(RED)iculous
This article by David Pitchford echoes what I feel about Bono's Product (Red) project."TODAY'S REPORTS about the RED campaign make no sense. They say $100 million was spent on promoting the RED campaign, but that this only generated $18 million for charity. As if $82 million was wasted, or unethically squirelled away by the companies involved.
Amex Red cardBut the journalists have confused commercial investment with investments in fundraising. Most of the investments in RED are commercial - and the charity of choice has benefitted enormously.
Someone tell me - please - if I'm over-simplifying:
The input
$100 million was spent (mostly in America) by Gap, Apple, Motorola, AMEX to advertise their RED-franchised products. This represents large advertising budgets allotted to products. If they weren't spent on these particular products they would have been spent on others. The companies wouldn't have dreamed of donating this amount of money to charity. That's the job of their CSR departments with their tiny, separate budgets.

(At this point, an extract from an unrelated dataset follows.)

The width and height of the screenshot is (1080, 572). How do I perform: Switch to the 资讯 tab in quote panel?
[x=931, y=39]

Cost to charity: Bono, Oprah, Christy etc's expenses
The output
$18 million - a fraction of the profit generated by those advertising campaigns - has gone to the Global Fund to Fight Aids, Tuberculosis and Malaria - five times the amount given to the Fund by the private sector in four years. This amount effectively came out of thin air. It's any charity's dream. Only tsunamis and hurricanes usually stimulate such donations. And HIV/AIDS, especially in Africa, is a cause that's mighty hard to sell.
There's also the fact that a handful of world-class companies were forced by RED contracts into more ethical and thoughtful practices, with Motorola for example printing the packaging for its phones in Africa.

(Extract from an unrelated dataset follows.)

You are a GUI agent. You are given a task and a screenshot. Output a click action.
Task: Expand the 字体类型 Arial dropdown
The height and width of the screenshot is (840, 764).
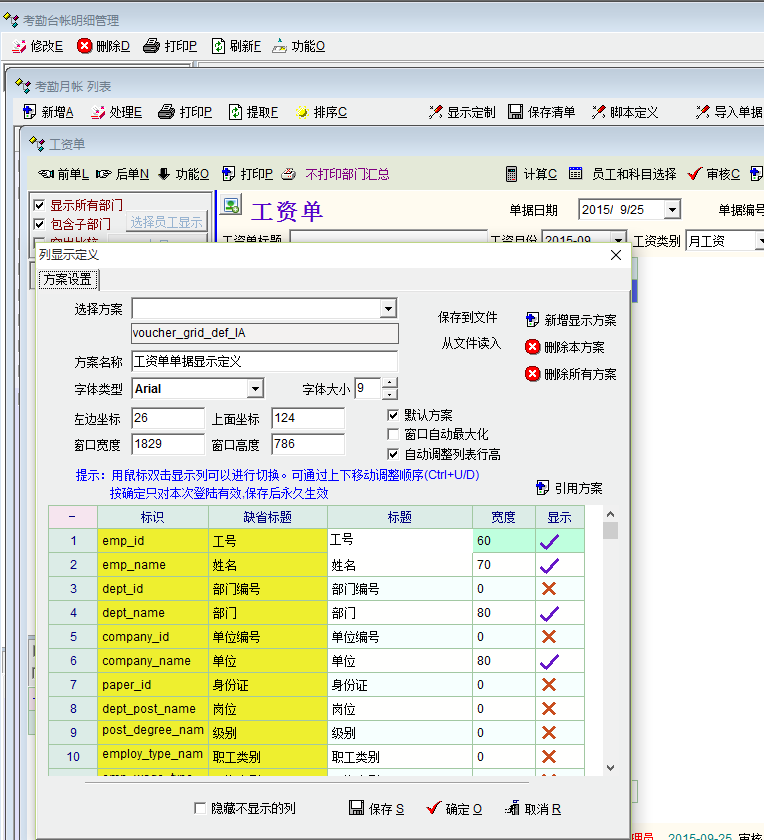point(255,388)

And not least, millions more people have been made aware of the seriousness of the HIV/AIDS problem in Africa.
Benefit to charity: $18 million, and awareness-raising across the entire Western world.
If you really care
It's just a shame about the charity...
* If you like RED products, buy them, but don't pretend you're giving to charity. We're talking pennies here.
* If you really honestly care about HIV/AIDS in developing countries, you should know this: there are question marks over the expense account of the Global Fund's departing CEO (who allegedly spends $376 on average on taxis every day) and, by extension, the ethos of the whole organisation when it comes to looking after donors' money.
* I prefer what I read about the International HIV/AIDS Alliance (profiled here), which happens to get funding from the Global Fund - or other aid agencies, like Oxfam (profile) which have HIV/AIDS programs in Africa. Make out your direct debit to them - and chuck the Mail in the bin."